At the start of last year, one string of TurkStream began supplying Turkey in place of the existing TransBalkan pipeline, with the other transiting gas through Turkey to Bulgaria and on to southeast Europe.

With the export string of Turkstream using a new border crossing with Bulgaria, the existing Strandzha/Malkoclar crossing point and the Botas transit line as far as its Luleburgaz intersection were left unused.

From December 2019, energy regulator EPDK began offering spot import capacity for Malkoclar, while Botas in June 2020 opened a tender to convert the Luleburgaz-Malkoclar line and crossing point to bi-directional flow.

Once realised, that change would allow Botas to export gas from its system to buyers in Bulgaria and southeast Europe, in competition with Gazprom.

With no indication when the conversion will be completed EPDK has continued with its quarterly and monthly capacity auctions with interesting results.

No applications were made until Bosphorus successfully applied for capacity to import 390,000 m³/d during September, in what appeared to be a bilateral deal.  

As Bosphorus had apparently failed to meet its existing take-or-pay commitments with Gazprom, and so had no reason to make spot imports, the sale was widely read as a signal that Gazprom was prepared to send its own gas through Strandzha/Malkoclar, in competition with its own exports, to limit options for gas moving from Turkey to southeast Europe.

It is unclear whether there is any connection between this unusual move by Bosphorus and the arrests a month later, but the timing raises that possibility.

What now ?

What happens now is equally unclear. However, with 8bn m³/yr of Russian contracts expiring over the next 18 months, 16bn m³ by 2025 and importers for the remaining 6bn m³/yr believed also to be in breach of contracts, direct talks between Ankara and Moscow seem certain.

Turkey, despite having recently discovered gas reserves of its own, still needs substantial imports, and with support for Erdogan falling, he needs cheap gas under flexible contracts which will enable him to keep gas and power prices down ahead of elections in 2023.

Moscow views Erdogan as a useful ally, willing to stand against Turkey's traditional allies, the US and the European Union (EU). So a deal that keeps Erdogan in power could ensure Gazprom continues to enjoy a guaranteed Turkish market and retain unfettered access to southeast Europe.

However the Turkish president also increasingly relies on domestic support from right-wing Turkish nationalists outside his own Islamist party. Suspicious of Moscow they support stronger ties with Turkey's Turkic cousins in Azerbaijan and central Asia.
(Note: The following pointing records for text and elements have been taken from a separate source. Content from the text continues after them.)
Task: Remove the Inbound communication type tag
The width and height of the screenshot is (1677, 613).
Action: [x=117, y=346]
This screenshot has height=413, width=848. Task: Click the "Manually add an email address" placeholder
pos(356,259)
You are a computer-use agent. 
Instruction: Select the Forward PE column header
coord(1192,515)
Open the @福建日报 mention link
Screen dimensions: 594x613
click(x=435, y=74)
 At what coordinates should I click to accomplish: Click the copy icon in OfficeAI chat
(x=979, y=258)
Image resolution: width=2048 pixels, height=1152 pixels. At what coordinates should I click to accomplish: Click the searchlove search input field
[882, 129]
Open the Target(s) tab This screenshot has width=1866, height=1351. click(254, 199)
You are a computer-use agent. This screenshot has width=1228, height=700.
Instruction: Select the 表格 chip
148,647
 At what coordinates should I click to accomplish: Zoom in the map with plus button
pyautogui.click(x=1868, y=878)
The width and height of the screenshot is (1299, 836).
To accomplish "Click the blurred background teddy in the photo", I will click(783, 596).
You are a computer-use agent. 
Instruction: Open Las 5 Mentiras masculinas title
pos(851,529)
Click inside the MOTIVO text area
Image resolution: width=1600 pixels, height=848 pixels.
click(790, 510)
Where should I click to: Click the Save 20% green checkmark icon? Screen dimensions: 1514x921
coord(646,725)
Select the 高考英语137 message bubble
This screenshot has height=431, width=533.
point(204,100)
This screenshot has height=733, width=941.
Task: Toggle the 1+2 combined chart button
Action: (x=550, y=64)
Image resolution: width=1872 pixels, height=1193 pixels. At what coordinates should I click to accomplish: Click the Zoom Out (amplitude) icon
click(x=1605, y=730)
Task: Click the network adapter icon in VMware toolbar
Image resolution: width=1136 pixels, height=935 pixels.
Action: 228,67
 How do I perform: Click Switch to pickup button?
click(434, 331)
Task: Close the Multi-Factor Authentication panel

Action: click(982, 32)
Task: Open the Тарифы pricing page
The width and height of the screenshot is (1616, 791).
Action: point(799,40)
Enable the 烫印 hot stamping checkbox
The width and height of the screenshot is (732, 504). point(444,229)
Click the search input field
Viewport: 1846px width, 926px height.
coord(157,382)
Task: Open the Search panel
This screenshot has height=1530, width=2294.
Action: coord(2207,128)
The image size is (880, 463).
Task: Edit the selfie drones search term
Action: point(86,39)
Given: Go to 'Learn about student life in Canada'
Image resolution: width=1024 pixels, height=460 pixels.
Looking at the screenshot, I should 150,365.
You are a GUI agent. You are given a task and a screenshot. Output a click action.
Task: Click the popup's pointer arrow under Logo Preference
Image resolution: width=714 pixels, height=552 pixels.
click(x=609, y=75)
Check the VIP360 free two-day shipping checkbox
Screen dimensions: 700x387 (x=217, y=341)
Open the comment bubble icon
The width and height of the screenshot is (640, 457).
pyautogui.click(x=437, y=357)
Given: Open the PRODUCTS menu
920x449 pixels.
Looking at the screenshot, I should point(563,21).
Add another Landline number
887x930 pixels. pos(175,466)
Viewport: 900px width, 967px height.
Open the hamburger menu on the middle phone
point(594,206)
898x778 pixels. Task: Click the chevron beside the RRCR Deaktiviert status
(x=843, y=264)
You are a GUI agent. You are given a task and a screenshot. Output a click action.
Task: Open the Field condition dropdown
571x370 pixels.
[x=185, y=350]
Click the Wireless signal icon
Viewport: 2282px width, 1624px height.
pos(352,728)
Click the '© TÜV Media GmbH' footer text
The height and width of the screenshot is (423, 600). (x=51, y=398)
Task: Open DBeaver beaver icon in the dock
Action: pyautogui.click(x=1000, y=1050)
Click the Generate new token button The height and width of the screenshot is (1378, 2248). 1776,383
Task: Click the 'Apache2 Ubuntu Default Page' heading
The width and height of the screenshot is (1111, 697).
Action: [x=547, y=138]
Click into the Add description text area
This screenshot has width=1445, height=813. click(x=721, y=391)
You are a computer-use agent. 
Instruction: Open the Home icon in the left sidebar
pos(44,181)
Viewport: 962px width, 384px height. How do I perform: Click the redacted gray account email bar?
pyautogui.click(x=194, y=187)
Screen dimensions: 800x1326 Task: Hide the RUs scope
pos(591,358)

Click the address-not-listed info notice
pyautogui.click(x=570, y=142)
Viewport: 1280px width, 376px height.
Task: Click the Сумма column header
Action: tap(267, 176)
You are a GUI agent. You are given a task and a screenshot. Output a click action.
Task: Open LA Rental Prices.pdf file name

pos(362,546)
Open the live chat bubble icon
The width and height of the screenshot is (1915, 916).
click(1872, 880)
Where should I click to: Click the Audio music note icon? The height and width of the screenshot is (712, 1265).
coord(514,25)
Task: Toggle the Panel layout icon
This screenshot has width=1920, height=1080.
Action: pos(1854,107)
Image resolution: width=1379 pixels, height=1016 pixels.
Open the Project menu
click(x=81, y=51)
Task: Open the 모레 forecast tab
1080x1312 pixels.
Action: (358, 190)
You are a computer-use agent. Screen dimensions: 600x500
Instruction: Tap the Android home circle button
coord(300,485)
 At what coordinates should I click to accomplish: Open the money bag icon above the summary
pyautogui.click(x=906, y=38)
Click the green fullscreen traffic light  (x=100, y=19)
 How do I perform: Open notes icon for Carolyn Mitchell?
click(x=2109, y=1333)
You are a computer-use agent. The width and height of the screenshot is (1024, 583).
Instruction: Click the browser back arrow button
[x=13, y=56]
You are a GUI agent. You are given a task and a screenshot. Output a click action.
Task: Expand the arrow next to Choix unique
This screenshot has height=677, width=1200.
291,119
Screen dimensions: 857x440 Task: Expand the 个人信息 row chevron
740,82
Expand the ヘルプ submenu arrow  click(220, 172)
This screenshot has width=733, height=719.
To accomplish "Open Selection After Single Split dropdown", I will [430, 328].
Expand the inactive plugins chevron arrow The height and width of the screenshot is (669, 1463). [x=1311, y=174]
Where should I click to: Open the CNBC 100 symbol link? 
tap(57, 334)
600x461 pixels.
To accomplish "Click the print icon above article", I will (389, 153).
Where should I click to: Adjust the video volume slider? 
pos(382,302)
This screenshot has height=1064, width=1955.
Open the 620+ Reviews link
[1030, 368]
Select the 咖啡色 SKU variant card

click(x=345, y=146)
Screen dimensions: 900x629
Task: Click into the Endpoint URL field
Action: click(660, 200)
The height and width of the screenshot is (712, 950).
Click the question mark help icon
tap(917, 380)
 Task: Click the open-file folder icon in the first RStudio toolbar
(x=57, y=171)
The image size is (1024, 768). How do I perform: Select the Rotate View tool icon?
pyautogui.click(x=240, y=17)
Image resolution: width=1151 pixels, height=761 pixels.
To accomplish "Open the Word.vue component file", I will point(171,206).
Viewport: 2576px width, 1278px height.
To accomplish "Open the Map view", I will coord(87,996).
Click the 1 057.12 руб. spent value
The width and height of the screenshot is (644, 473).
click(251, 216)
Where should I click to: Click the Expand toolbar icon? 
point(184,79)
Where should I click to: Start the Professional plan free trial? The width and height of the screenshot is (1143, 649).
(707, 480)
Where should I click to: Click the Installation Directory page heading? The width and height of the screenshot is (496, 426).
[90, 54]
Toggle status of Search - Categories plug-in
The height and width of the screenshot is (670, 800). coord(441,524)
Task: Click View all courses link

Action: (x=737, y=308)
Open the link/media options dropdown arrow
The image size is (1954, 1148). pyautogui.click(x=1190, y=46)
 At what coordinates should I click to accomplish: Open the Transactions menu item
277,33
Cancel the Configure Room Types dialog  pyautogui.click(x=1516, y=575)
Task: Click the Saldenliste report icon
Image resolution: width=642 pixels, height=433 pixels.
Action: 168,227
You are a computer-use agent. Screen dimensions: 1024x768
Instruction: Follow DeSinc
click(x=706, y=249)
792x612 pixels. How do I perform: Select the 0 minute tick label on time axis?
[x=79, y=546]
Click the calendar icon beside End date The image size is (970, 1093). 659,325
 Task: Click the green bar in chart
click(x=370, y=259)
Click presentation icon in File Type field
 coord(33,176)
Azerbaijan last month began exporting gas to southeast Europe and Italy through the Southern Gas Corridor in competition with Gazprom, and the January ground-breaking rapprochement with Turkmenistan has renewed hopes that exports of gas from Turkmenistan's vast gas reserves could finally be transited via Azerbaijan and Turkey to Europe, 20 years after previous plans stalled.

The TransAnatolian and TransAdriatic pipelines carrying Azeri gas operate at half capacity and the prospect of using both to transit Turkmen gas as competition for Russian gas will appeal to Turkey's nationalists, not to say also to the EU and the US – who have long looked to Turkmenistan as a possible supplier for Europe to compete with Russia.

Against this Erdogan may find that he is limited in just what he can offer Moscow in return for cheap gas. The negotiations are likely to be protracted.